Exactly reproduce the lines from the one containing "Screen dimensions: 1025x583" through the last line of the data, both ends included, leaving out pictures.

BEGIN DATA SUPPLIED

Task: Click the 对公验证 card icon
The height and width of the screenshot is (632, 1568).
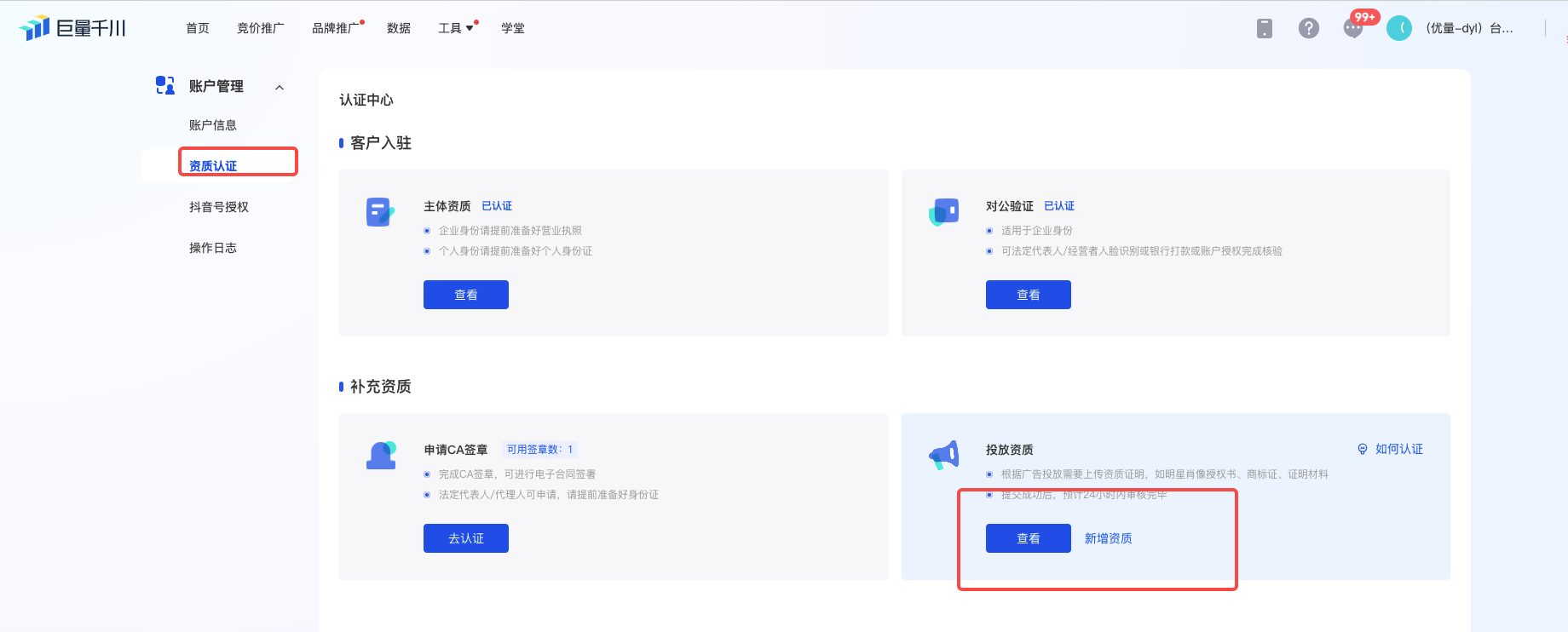Action: click(943, 212)
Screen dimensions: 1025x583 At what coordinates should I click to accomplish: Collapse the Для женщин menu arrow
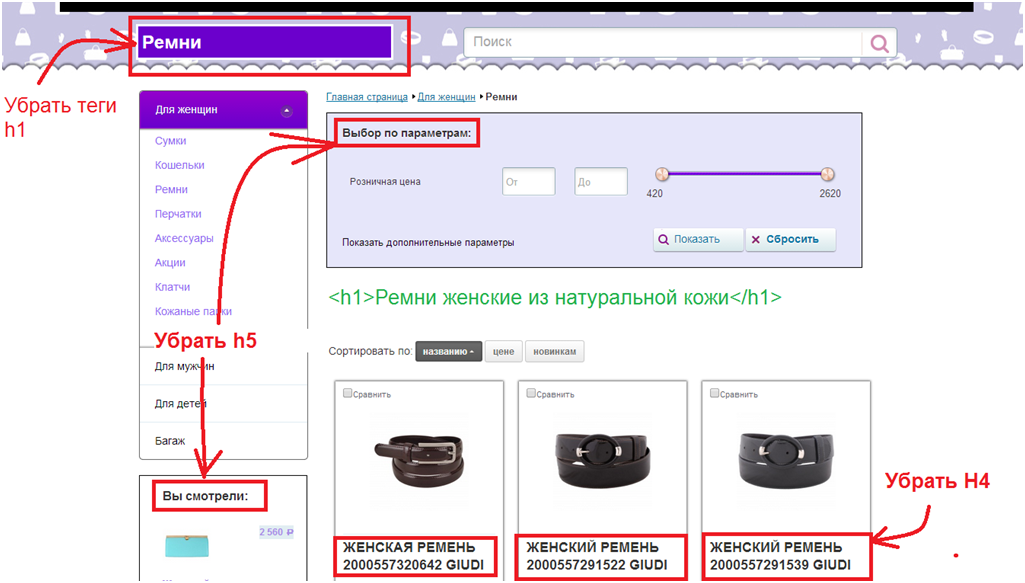[x=287, y=111]
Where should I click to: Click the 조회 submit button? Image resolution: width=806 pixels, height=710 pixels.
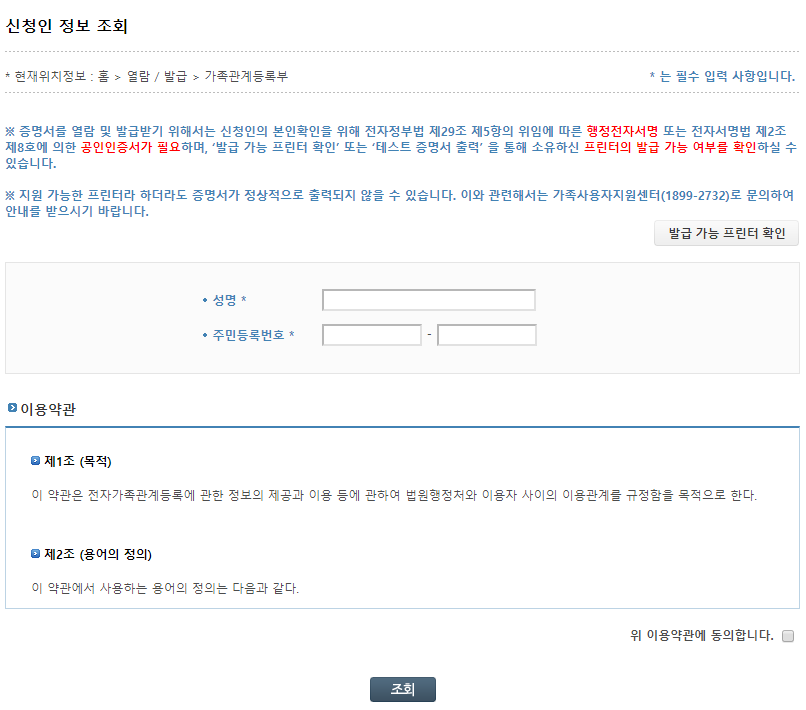[403, 689]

END DATA SUPPLIED

> [SOLUTION TO THIS TASK]
Screen dimensions: 1025x583 At what coordinates should I click to accomplish: Collapse the Для женщин menu arrow
[x=287, y=111]
Where should I click to: Click the 조회 submit button? Image resolution: width=806 pixels, height=710 pixels.
[403, 689]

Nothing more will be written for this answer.